_Work item_
Within the listing below, how many lines hold "pixels"? Reply with that number and no other text.

#### Extracted data ####

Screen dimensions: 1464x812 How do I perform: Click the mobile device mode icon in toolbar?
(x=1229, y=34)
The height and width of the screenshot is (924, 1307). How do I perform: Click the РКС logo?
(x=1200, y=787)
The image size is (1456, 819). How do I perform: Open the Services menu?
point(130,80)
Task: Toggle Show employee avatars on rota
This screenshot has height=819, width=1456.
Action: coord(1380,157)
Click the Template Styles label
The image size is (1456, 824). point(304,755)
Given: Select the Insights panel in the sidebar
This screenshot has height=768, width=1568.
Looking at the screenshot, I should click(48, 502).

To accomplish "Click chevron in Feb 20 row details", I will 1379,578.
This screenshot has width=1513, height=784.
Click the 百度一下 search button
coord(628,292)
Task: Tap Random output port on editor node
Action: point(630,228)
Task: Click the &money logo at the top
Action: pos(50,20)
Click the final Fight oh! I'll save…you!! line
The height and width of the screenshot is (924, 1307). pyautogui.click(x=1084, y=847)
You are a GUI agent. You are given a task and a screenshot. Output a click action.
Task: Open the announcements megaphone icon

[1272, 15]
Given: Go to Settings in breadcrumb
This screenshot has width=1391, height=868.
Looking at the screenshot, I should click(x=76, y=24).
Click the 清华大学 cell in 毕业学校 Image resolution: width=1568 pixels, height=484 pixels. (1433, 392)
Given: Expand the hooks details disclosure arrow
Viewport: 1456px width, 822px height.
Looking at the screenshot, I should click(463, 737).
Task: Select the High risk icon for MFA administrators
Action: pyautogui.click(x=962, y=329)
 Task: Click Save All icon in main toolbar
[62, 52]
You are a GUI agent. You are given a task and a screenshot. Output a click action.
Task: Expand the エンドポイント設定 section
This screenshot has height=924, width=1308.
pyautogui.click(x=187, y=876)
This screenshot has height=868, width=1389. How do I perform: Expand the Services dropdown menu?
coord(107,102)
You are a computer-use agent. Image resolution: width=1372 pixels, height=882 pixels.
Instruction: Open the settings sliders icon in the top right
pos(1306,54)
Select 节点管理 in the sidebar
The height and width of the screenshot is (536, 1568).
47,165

####

_Answer for this exercise_
2